The problem:
An exact reprint of all the records is the expected answer.

Collected data entries:
★ ★ ★ ★

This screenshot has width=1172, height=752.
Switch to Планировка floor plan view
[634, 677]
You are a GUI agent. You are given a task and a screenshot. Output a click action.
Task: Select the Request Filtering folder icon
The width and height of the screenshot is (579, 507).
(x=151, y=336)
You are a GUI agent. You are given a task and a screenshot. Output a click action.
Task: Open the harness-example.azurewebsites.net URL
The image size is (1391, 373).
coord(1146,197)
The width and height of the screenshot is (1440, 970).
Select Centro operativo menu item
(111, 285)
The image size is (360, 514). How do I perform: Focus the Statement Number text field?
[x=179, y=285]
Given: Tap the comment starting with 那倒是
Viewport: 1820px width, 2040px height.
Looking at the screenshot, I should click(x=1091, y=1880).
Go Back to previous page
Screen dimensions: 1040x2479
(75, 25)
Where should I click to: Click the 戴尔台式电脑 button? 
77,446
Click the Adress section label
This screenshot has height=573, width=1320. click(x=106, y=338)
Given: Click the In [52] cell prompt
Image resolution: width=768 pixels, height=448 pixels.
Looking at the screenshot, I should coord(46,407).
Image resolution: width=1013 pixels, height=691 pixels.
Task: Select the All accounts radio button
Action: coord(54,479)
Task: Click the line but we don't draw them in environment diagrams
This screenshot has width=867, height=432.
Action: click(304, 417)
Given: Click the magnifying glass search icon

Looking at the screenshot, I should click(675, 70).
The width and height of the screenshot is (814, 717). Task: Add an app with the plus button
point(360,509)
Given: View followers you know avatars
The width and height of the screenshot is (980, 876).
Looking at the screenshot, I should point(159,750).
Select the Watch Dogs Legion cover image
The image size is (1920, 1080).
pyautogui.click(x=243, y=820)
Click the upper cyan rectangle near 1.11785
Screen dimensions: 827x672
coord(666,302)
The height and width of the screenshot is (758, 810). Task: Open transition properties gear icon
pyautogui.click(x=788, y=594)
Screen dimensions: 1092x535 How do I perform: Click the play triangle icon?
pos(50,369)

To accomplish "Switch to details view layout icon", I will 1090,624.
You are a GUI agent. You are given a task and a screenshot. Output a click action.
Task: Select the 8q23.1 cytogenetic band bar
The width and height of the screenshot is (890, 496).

★ ★ ★ ★

Response area:
This screenshot has width=1172, height=752.
Switch to Планировка floor plan view
[634, 677]
You are a GUI agent. You are given a task and a screenshot. Output a click action.
Task: Select the Request Filtering folder icon
The width and height of the screenshot is (579, 507).
(x=151, y=336)
You are a GUI agent. You are given a task and a screenshot. Output a click action.
Task: Open the harness-example.azurewebsites.net URL
The image size is (1391, 373).
coord(1146,197)
The width and height of the screenshot is (1440, 970).
Select Centro operativo menu item
(111, 285)
The image size is (360, 514). How do I perform: Focus the Statement Number text field?
[x=179, y=285]
Given: Tap the comment starting with 那倒是
Viewport: 1820px width, 2040px height.
Looking at the screenshot, I should click(x=1091, y=1880).
Go Back to previous page
Screen dimensions: 1040x2479
(75, 25)
Where should I click to: Click the 戴尔台式电脑 button? 
77,446
Click the Adress section label
This screenshot has height=573, width=1320. click(x=106, y=338)
Given: Click the In [52] cell prompt
Image resolution: width=768 pixels, height=448 pixels.
Looking at the screenshot, I should coord(46,407).
Image resolution: width=1013 pixels, height=691 pixels.
Task: Select the All accounts radio button
Action: coord(54,479)
Task: Click the line but we don't draw them in environment diagrams
This screenshot has width=867, height=432.
Action: click(304, 417)
Given: Click the magnifying glass search icon

Looking at the screenshot, I should click(675, 70).
The width and height of the screenshot is (814, 717). Task: Add an app with the plus button
point(360,509)
Given: View followers you know avatars
The width and height of the screenshot is (980, 876).
Looking at the screenshot, I should point(159,750).
Select the Watch Dogs Legion cover image
The image size is (1920, 1080).
pyautogui.click(x=243, y=820)
Click the upper cyan rectangle near 1.11785
Screen dimensions: 827x672
coord(666,302)
The height and width of the screenshot is (758, 810). Task: Open transition properties gear icon
pyautogui.click(x=788, y=594)
Screen dimensions: 1092x535 How do I perform: Click the play triangle icon?
pos(50,369)

To accomplish "Switch to details view layout icon", I will 1090,624.
You are a GUI agent. You are given a task and a screenshot. Output a click action.
Task: Select the 8q23.1 cytogenetic band bar
The width and height of the screenshot is (890, 496).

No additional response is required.